What happens when this is no longer Good Enough(tm). Google being essentially ubiquitous, people expect to plunk some words in the box and magically get what they want out the other side. I put in "Cat Hat" -- why didn't it give me "Cat in the Hat"? Okay, no problem. We can do some field and query normalization; removing stopwords, add term parsing ... wait, wait wait. There has to be prior art for this.

In 2004, the options are somewhat limited as far as Free/Open Source search software goes. Especially in Perl land. Swish-e looks pretty neat. We actually did some prototyping with it. It was definitely a step ahead of plain old SQL. Plucene came on the scene. Unfortunately, it's poor performance was a bit of a non-starter for us. The fact that it was modeled after the Lucene Java library, however, caught my eye.

I wanted to harness their project and its community, and bring it into our little Perl world. Luckily for me, someone else had already started down that road. The Lucene Web Service was a project by Robert Kaye, sponsored by CD Baby, which allowed users to talk to Lucene via an XML-based web service. After using it for a while, we developed some patches for bug fixes and enhancements. Because of our momentum with the project, we were eventually given total control over its development.

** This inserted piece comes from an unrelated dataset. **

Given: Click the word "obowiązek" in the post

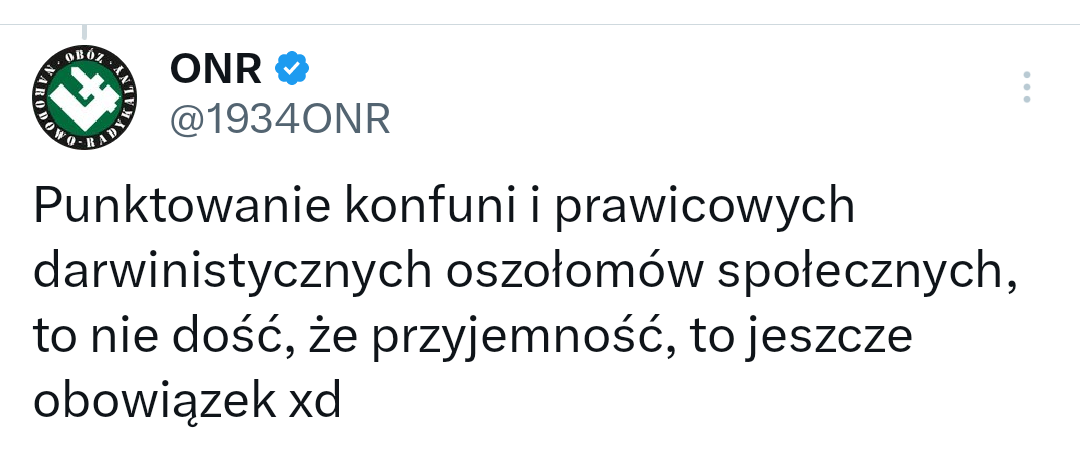Looking at the screenshot, I should point(140,403).
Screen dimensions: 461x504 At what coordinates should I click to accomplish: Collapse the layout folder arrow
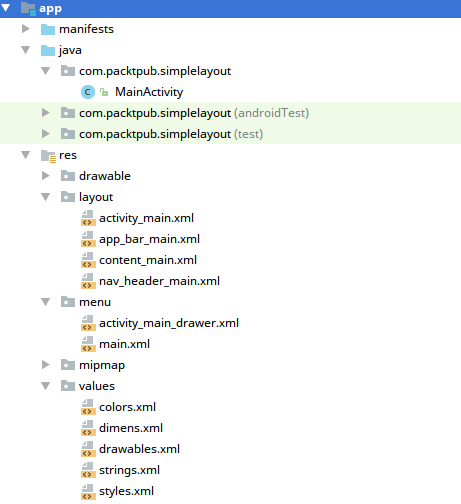[45, 197]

We attempted to strengthen the project by hooking into some existing standards. We leveraged the Atom Publishing Protocol as an analogy for dealing with indexes and documents. Search results were returned as an OpenSearch document. A document's field-value pairs were listed in the XOXO microformat. Creating a client for this setup meant a bunch of glue between the existing components (XML::Atom::Client and WWW::OpenSearch).

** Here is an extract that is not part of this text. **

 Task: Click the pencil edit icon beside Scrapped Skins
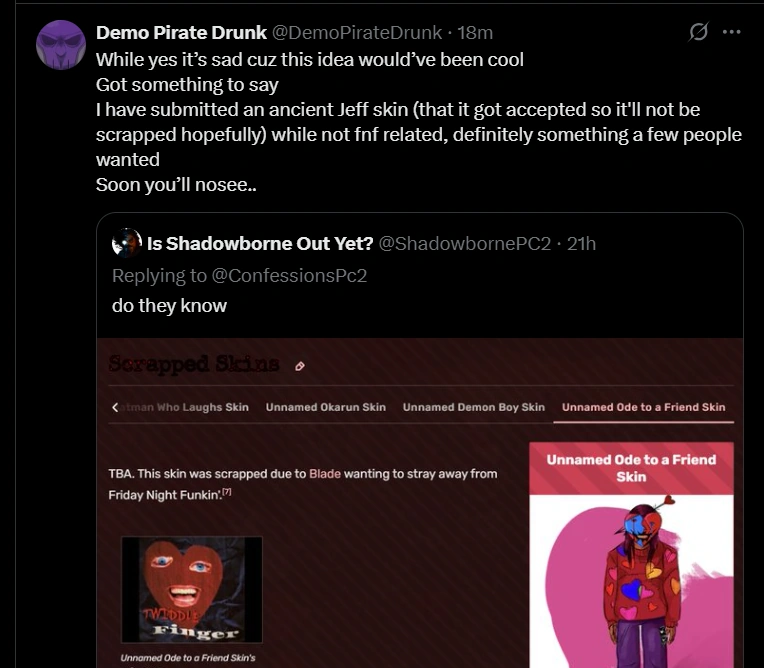tap(300, 366)
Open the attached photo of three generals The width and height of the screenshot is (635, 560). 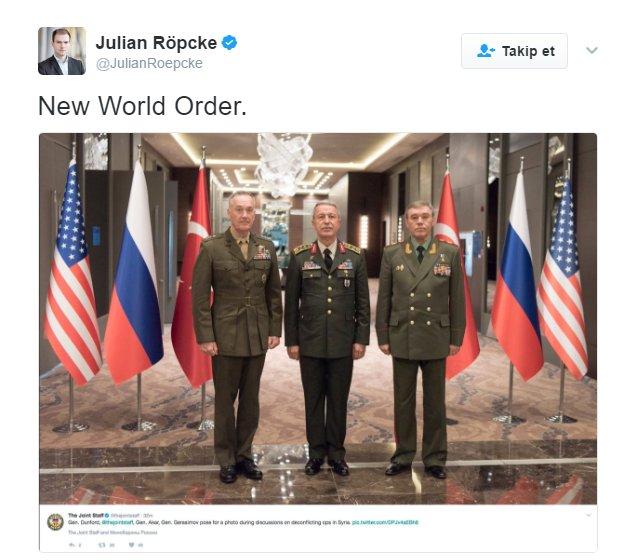[x=318, y=318]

Almost in parallel, the Solr project emerged. Similar idea, much more support behind it. In the end, our idea never got very far, and Solr has turned out to be a fabulous product -- which we now use.

To this end, the Lucene WebService website will (finally) be shutting down in about a week's time. I've moved the pertinent code and wiki data to github in case anyone wants it. I still think it has some niche applications, but without some serious revamping of the java code, it will likely just rot.

At least it's a project that has led me to bigger and better things.